Market pressures are forcing companies to invest millions of dollars in business intelligence (BI) architectures, enterprise content management (ECM) systems and decision reporting tools. But often companies ignore the component that is most vital for success: clear, consistent and reliable data. Data is the building blocks of information. If the data in the operation systems and data warehouses is not complete, accurate and consistent, attempts to benefit from the organization's information are going to fail and can even cause damage.
Consider a data warehouse belonging to a bank, importing data from various operation systems, and that contains a duplicate record of the same customer. One record lists a negative balance of $-1,000 for the customer, while another record shows that the customer also has a positive balance of $1.5M. The branch manager who accesses the first record but not the second one can involuntarily cause the loss of this customer. This is a case of record duplication and the inability to recognize the fact that this is the same customer.
Decisions Based on Deficient Data
Without high-quality data, decision makers must guess what they should know. Worse, they are liable to make decisions that appear to be informed but are in fact based on deficient data. To work with information and decision support systems that provide reliable and uniform data in real time it is not enough to collect the data and feed it to the BI tools. First, it is important to gain an in-depth understanding of all the aspects of the data and to explore possibilities of improvement before making the data available to a wider group of users. To prevent poor performance of the BI system, it is important to test the quality of the data and verify that it is complete, consistent, up-to-date and accurate.
By strongly emphasizing data quality, organizations can accelerate the development of the architecture of their BI systems; reduce the number of repeat transformations and extractions from the warehouse; report to end users about data quality issues; and eventually increase profits and return on investment in the BI infrastructure.

▸ Exercise instructions:
a. Decide whether each statement agrees with the text on data quality. Answer yes or no for each, and quote the deciding words of the text.
(i) In the bank case, one record gives the customer a negative balance of $-1,000.
(ii) Collecting the data and feeding it to the BI tools is enough to get reliable, uniform data in real time.
(iii) A strong emphasis on data quality can cut the number of repeat transformations and extractions from the warehouse.
b. From the text on data quality, extract word for word the stretch from "By strongly emphasizing" through "the BI infrastructure.".

▸ Data excerpt:

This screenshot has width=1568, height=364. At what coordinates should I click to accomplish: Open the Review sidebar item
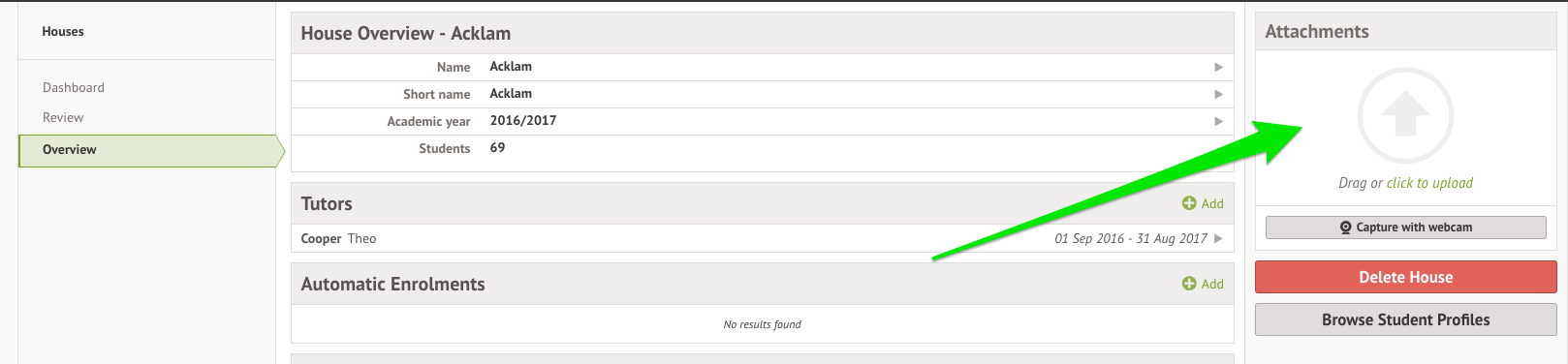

▸ Responses per task:
a.
(i) Yes: "One record lists a negative balance of $-1,000 for the customer"
(ii) No: "it is not enough to collect the data and feed it to the BI tools"
(iii) Yes: "reduce the number of repeat transformations and extractions from the warehouse"

b.
By strongly emphasizing data quality, organizations can accelerate the development of the architecture of their BI systems; reduce the number of repeat transformations and extractions from the warehouse; report to end users about data quality issues; and eventually increase profits and return on investment in the BI infrastructure.